Partial coverage: the matched vintage's forecast horizon does not reach \(T + h \cdot \Delta t\). Later step columns are null.

Tree-based estimators (XGBoost, LightGBM, HistGradientBoosting) handle null features natively. For estimators that require complete data, set nan_handling="drop" so rows with null step features are excluded from training.

Pickle and Restore¶

The three-parameter state (step column names, observation window) survives pickle round-trips:

import pickle

with open("forecaster.pkl", "wb") as f:
    pickle.dump(forecaster, f)

with open("forecaster.pkl", "rb") as f:
    restored = pickle.load(f)

# Multi-vintage predictions still work
pred = restored.predict(X_forecast=new_vintage)

Troubleshooting¶

Problem: ValueError about column name collisions: X_future and X_forecast produce step columns with the same name. Rename your source columns so they don't collide after _step_ suffixing.
Problem: X_actual passed to predict(): predict() does not accept X_actual. The forecaster uses its stored observation window instead. Call observe() to update it with new actuals before predicting.
Problem: step columns missing at predict time: All X_future and X_forecast columns seen during fit() must also be present at predict() time with the same names.
Problem: UserWarning about X_forecast covering fewer steps than the horizon: The forecast vintage covers fewer future timestamps than forecasting_horizon, so the uncovered step columns are filled with null. This arises for short-range forecasts, and after observe() when the observation point has advanced past some forecast timestamps. If the covered steps are the ones your model relies on, this is workable: for estimators that do not accept nulls, set nan_handling="drop" to exclude null rows from training, or supply forecasts that reach the full horizon.
Problem: UserWarning that X_forecast covers 0 steps: A different condition, and not a degree of the one above. No step column derived from X_forecast carries a value, so a model fitted on those features is predicting without them.

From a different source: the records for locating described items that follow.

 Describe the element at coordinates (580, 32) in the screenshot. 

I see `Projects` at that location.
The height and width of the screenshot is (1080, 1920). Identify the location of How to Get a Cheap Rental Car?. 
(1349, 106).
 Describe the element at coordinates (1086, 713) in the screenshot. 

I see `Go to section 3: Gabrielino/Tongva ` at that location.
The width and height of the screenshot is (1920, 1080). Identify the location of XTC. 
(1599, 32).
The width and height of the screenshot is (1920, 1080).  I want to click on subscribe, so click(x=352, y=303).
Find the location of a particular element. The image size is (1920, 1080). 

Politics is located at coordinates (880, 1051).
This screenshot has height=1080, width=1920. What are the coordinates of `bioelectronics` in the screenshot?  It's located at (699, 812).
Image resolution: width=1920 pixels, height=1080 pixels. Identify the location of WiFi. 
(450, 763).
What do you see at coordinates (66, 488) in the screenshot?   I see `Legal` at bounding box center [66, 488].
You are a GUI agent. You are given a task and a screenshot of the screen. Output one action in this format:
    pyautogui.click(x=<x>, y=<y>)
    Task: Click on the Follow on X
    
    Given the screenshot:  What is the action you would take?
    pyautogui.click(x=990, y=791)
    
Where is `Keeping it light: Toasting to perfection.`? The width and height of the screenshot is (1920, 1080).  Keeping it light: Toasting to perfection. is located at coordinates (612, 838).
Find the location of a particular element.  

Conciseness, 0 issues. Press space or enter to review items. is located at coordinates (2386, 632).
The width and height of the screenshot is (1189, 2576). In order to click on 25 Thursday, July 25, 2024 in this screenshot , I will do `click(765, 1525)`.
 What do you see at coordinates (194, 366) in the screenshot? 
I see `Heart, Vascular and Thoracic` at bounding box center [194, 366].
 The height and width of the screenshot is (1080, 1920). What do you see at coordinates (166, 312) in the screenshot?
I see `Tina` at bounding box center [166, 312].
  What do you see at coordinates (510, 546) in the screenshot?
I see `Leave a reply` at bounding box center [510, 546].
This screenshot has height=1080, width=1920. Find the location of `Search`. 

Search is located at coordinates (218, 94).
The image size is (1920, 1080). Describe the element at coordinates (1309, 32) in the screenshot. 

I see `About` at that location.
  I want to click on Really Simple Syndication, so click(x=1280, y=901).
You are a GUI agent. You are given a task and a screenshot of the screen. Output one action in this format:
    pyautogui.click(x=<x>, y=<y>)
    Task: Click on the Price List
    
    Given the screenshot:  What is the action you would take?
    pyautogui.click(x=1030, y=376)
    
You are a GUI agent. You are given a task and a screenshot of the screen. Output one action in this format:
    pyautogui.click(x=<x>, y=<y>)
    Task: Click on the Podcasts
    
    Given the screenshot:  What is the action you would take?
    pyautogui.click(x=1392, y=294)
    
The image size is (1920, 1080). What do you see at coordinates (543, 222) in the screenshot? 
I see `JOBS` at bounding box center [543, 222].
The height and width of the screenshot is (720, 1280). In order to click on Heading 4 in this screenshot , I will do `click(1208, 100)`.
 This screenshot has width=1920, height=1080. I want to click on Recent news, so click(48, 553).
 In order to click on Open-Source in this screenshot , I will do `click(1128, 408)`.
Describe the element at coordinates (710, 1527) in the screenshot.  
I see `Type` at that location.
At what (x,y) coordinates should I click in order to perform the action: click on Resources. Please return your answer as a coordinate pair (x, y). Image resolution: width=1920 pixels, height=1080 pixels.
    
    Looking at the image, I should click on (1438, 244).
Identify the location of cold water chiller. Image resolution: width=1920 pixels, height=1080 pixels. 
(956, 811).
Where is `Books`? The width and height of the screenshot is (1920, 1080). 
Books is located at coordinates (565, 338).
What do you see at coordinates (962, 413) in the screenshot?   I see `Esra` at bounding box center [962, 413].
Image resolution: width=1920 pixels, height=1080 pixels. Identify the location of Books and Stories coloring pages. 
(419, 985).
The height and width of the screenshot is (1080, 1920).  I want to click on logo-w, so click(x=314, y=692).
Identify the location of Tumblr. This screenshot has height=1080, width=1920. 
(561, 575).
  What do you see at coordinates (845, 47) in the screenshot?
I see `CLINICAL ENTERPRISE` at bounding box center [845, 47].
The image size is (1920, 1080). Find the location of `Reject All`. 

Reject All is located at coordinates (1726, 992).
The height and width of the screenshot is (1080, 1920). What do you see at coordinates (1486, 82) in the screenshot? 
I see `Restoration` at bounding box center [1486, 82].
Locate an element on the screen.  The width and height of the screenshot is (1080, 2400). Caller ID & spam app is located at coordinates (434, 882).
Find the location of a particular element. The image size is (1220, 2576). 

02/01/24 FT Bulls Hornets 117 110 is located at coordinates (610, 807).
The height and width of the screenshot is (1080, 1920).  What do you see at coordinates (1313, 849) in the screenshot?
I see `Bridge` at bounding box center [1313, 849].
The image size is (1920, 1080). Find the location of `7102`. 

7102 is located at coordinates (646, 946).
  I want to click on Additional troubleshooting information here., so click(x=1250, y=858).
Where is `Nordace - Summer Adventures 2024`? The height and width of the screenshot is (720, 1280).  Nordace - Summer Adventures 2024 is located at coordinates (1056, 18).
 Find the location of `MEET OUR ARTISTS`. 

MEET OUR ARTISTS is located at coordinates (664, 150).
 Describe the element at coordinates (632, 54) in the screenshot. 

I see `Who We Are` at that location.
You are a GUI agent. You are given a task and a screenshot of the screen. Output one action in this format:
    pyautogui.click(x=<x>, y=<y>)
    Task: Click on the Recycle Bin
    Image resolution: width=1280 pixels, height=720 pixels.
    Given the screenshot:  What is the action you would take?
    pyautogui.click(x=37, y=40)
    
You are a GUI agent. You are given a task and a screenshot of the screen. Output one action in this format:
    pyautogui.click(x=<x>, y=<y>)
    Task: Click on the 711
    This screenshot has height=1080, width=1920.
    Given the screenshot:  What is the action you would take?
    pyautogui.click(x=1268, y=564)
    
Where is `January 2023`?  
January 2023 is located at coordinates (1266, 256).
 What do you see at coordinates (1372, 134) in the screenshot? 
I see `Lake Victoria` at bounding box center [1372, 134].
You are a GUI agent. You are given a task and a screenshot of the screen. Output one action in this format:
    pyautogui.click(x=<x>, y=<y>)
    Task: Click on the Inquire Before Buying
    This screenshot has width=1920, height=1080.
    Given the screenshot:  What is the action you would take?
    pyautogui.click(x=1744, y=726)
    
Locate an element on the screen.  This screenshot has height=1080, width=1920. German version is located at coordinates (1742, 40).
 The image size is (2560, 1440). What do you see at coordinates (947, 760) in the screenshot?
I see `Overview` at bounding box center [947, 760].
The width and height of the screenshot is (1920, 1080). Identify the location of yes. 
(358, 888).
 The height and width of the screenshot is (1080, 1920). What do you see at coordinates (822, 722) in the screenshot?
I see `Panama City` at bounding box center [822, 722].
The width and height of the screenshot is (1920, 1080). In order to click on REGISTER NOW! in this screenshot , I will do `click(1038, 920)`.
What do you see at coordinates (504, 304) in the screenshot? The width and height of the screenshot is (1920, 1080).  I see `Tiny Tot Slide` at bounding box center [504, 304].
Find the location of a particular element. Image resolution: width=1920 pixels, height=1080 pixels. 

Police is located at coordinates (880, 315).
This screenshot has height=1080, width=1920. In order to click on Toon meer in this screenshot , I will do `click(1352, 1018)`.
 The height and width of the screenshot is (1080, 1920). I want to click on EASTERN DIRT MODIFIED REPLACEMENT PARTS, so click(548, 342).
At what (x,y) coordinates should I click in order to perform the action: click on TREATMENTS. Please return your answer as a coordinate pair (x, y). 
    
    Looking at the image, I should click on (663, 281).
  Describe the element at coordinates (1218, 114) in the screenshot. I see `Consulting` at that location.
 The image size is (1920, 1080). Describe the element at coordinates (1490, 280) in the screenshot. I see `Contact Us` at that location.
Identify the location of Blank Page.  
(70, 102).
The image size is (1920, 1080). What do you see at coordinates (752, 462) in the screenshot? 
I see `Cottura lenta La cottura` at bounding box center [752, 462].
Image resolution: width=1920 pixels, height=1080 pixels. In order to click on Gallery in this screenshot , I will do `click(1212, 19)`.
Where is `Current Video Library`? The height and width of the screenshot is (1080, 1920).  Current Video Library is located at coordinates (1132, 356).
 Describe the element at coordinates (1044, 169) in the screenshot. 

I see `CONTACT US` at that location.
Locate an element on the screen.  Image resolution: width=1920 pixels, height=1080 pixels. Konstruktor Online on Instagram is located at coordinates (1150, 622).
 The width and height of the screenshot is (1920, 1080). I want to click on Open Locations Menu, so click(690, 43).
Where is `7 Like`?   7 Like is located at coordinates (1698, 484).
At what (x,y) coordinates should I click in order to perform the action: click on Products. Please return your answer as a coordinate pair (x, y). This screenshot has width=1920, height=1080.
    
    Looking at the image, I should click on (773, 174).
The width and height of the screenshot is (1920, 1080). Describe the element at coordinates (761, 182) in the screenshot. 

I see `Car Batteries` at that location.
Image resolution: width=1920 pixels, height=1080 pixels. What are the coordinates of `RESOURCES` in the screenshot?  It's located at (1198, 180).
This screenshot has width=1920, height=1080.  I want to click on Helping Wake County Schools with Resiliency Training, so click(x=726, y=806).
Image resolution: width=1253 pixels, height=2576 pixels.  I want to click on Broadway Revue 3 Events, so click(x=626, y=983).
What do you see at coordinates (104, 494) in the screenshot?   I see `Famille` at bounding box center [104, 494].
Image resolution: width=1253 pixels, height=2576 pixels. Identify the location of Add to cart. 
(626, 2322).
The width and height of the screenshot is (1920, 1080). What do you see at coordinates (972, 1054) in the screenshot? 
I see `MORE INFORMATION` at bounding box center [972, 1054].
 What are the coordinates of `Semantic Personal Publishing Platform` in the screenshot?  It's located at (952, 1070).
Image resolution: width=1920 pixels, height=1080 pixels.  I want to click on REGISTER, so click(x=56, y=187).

A vintage covers only the forecasting_horizon timestamps after its own vintage_time, and step columns come from the newest vintage at or before each observation point, so coverage falls by one step per interval of age and reaches zero once the newest usable vintage is a full horizon old.

The usual cause is a cached frame that has been outrun: omitting X_forecast at observe() or predict() reuses the frame cached at fit(), which works until serving passes the vintages it holds. Supply a current X_forecast rather than reaching for a null-tolerant estimator; tolerating the nulls removes the error without restoring the information.